[Stored items]
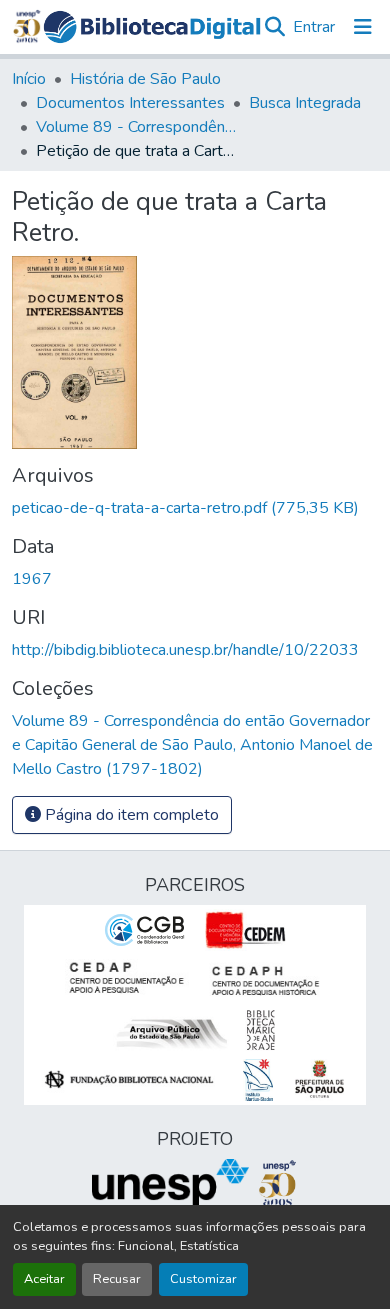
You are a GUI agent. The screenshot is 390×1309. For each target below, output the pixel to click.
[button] (152, 27)
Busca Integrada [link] (305, 103)
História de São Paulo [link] (145, 79)
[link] (195, 508)
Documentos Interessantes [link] (130, 103)
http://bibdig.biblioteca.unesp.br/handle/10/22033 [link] (185, 650)
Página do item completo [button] (130, 815)
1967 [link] (32, 579)
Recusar (117, 1279)
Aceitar (44, 1279)
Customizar (203, 1279)
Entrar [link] (314, 27)
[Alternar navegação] (363, 27)
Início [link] (29, 79)
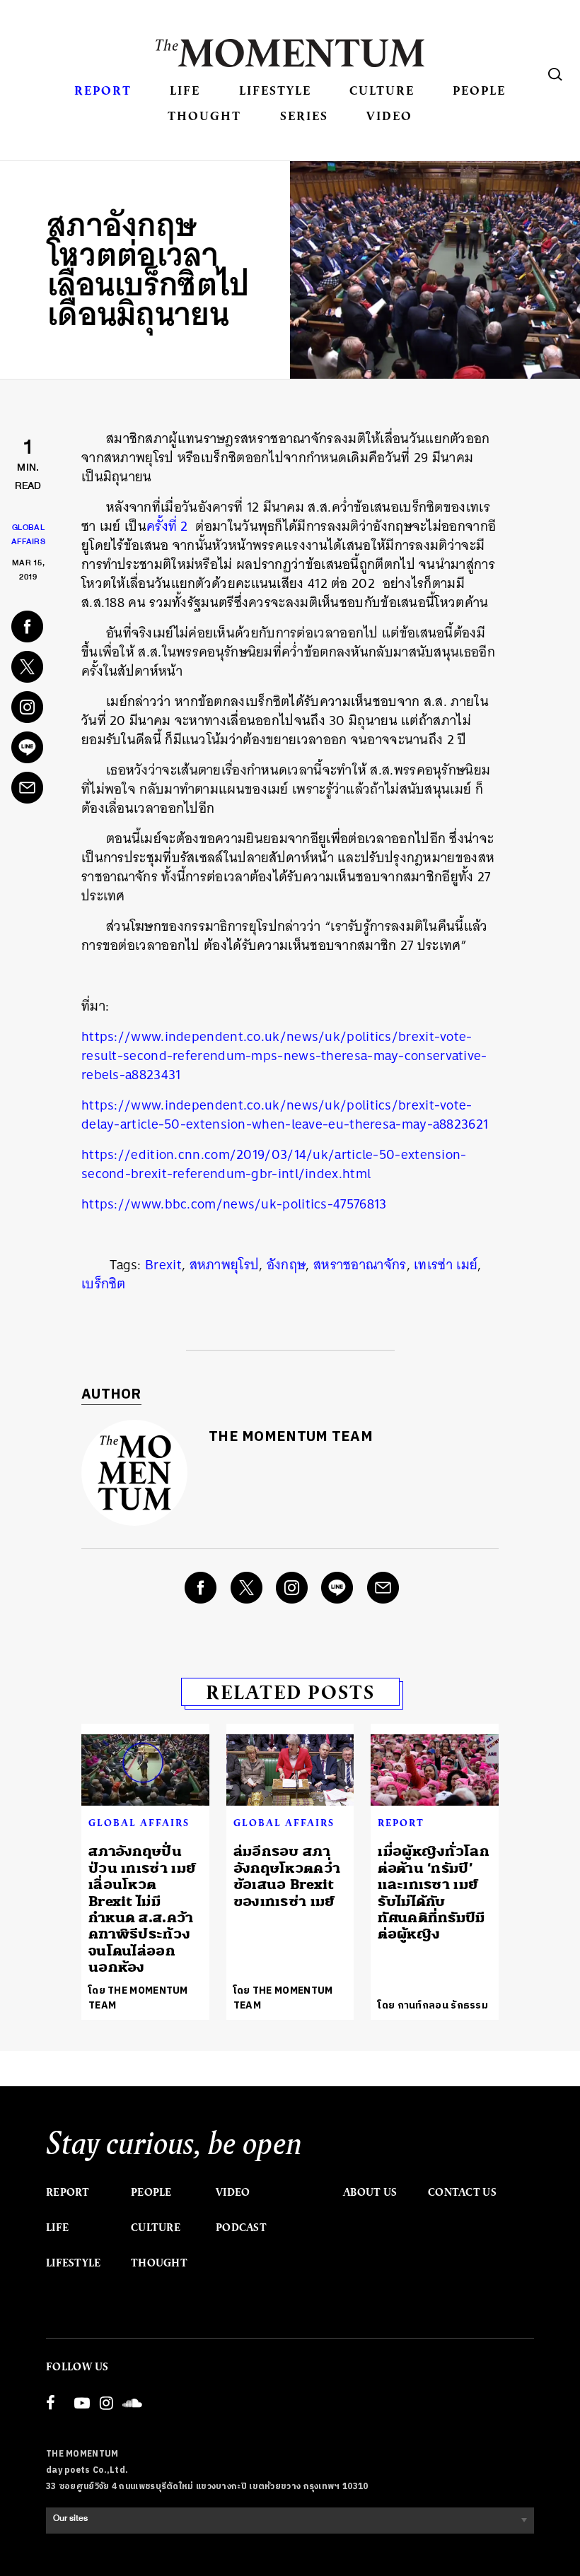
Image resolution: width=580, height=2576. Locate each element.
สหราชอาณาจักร (360, 1264)
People (479, 90)
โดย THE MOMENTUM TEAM (138, 1997)
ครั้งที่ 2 (167, 526)
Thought (204, 115)
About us (370, 2192)
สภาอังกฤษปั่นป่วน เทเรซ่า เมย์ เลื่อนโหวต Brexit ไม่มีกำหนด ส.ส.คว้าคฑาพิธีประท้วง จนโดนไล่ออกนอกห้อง (141, 1909)
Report (103, 90)
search (555, 74)
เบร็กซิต (103, 1283)
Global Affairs (139, 1822)
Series (304, 115)
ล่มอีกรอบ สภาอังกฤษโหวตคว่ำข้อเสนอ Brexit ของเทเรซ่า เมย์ (286, 1876)
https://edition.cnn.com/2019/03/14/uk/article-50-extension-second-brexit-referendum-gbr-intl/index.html (274, 1164)
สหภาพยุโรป (225, 1264)
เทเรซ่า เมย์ (445, 1264)
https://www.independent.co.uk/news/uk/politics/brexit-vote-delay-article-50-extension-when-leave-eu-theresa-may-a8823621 (284, 1114)
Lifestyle (275, 90)
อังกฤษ (286, 1264)
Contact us (462, 2192)
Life (185, 90)
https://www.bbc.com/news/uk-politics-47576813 (234, 1204)
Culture (381, 90)
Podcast (241, 2228)
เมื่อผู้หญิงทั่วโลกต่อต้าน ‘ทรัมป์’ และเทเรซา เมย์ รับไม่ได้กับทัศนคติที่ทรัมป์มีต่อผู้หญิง (433, 1892)
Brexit (163, 1264)
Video (389, 115)
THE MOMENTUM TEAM (291, 1437)
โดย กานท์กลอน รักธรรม (433, 2005)
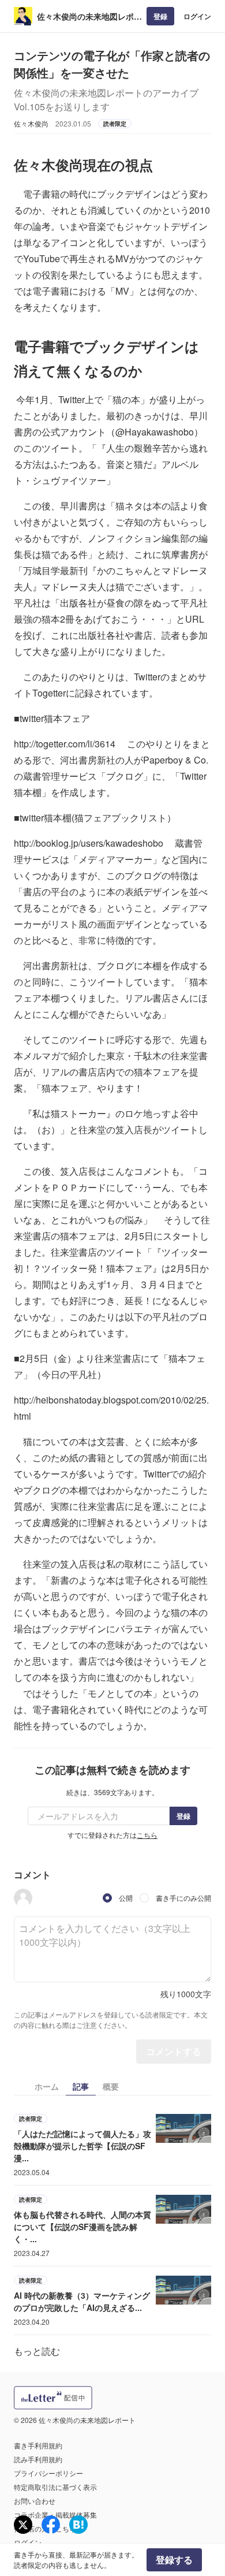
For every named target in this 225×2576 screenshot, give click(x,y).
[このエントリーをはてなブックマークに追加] (78, 2524)
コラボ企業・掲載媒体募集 (55, 2514)
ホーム (47, 2086)
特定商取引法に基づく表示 (55, 2487)
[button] (23, 1898)
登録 (160, 16)
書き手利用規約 (38, 2445)
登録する (174, 2559)
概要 (111, 2086)
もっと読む (37, 2351)
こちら (147, 1835)
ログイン (197, 16)
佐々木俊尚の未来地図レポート (89, 16)
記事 (81, 2086)
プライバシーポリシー (48, 2473)
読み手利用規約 (38, 2459)
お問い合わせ (34, 2501)
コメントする (173, 2051)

- [PROBLEM REQUIREMENTS]:
When you reach the line holding "História de São Paulo [link] (145, 79)" in the records above, begin reproducing exactly, stop after the line holding "[Alternar navegação] (363, 27)", and output nothing else.

- [ANSWER BELOW]:
História de São Paulo [link] (145, 79)
[link] (195, 508)
Documentos Interessantes [link] (130, 103)
http://bibdig.biblioteca.unesp.br/handle/10/22033 [link] (185, 650)
Página do item completo [button] (130, 815)
1967 [link] (32, 579)
Recusar (117, 1279)
Aceitar (44, 1279)
Customizar (203, 1279)
Entrar [link] (314, 27)
[Alternar navegação] (363, 27)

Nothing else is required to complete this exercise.